Text under study:
While your code is in worst case doing cca. 360*8 (360 player rotation decrement x 8 blockers) loops until it finds the blocker (and it will end in infinite cycle in case you don't have any blocker in blockers) => so it can be written much more efficiently...

Still about ~3k of int compares should not lag modern phone, that's not much.

So you are very likely having bottleneck in some code which is not part of your question.

Anyway, to rewrite your current code you may try something like this (pseudo code):

// search for the Blocker which is "next in path"
// (but didn't move previously)
blockToMove = null;
blockToMoveSteps = 360;
for (block : blockers) {
    if (block == lastBlockerMoved) continue;
    int stepsToAlign = playerRotation - block.getRotation();
    // for ++ direction use: block.getRotation() - playerRotation
    // make stepsToAlign to be 0..359
    while (stepsToAlign < 0) stepsToAlign += 360;
    while (360 <= stepsToAlign) stepsToAlign -= 360;
    // compare with the currently found one
    if (blockToMoveSteps < stepsToAlign) continue;
    // new block to move found (needs less steps to align)
    blockToMoveSteps = stepsToAlign;
    blockToMove = block;
}
if (null != blockToMove) {
    // did found some block to move
    lastBlockerMoved = blockToMove;
    set gap/y/duration/addAction/...
}

This will iterate over each blocker only once - searching for the one, which needs least amount of player rotations (steps) to align with.

Study questions:
1. According to the coding answer, how many times does the rewritten code iterate over each blocker?
2. In the coding answer, take the passage from "While your code" to "that's not much." and write it out again, switching "modern phone" to "older tablet".

Information supplied:
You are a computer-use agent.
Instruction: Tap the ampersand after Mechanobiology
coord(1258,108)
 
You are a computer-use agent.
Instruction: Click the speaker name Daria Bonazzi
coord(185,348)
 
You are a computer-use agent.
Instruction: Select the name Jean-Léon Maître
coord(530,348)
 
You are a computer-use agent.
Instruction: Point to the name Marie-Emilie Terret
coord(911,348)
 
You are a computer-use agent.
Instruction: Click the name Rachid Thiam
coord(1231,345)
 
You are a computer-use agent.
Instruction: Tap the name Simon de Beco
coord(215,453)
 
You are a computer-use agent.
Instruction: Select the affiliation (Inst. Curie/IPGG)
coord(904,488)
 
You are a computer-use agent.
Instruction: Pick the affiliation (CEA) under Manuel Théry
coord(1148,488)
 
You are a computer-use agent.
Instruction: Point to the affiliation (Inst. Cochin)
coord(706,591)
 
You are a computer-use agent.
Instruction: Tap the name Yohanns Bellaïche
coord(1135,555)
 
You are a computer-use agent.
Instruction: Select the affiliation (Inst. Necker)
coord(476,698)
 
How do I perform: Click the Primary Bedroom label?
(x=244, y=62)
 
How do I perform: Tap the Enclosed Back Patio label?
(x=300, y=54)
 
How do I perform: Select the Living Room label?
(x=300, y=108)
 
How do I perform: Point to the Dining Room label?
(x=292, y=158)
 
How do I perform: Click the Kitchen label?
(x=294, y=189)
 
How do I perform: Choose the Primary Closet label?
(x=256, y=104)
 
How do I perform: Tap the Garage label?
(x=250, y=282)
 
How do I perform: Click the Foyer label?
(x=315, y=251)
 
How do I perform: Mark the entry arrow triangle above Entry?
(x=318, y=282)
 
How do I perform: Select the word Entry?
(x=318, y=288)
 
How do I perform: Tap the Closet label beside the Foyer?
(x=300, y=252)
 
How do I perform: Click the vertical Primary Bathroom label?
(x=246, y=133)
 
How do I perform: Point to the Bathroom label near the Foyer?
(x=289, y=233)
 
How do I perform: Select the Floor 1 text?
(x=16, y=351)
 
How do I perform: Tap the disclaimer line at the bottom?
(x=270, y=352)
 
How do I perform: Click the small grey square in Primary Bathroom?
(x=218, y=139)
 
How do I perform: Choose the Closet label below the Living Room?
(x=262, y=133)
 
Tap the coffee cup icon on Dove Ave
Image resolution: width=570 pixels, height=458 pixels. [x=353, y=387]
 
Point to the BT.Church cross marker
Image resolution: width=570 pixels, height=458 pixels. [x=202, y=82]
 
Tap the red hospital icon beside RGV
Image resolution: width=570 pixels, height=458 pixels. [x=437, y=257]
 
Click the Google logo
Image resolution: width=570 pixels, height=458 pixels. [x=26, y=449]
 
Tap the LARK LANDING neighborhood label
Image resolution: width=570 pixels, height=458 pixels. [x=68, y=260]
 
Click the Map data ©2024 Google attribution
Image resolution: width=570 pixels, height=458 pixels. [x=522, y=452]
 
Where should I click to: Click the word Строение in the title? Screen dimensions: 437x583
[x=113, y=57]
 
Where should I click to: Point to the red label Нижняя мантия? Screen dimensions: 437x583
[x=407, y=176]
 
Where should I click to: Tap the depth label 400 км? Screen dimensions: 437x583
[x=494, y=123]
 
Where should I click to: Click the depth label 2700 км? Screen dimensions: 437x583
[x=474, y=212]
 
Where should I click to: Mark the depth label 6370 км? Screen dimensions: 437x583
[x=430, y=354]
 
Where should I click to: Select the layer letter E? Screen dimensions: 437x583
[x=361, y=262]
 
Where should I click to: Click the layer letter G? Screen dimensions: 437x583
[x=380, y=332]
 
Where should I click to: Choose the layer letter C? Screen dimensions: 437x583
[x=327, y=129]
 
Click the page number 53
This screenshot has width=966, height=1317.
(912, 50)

Solutions to the problems:
1. Only once.

2.
While your code is in worst case doing cca. 360*8 (360 player rotation decrement x 8 blockers) loops until it finds the blocker (and it will end in infinite cycle in case you don't have any blocker in blockers) => so it can be written much more efficiently...

Still about ~3k of int compares should not lag older tablet, that's not much.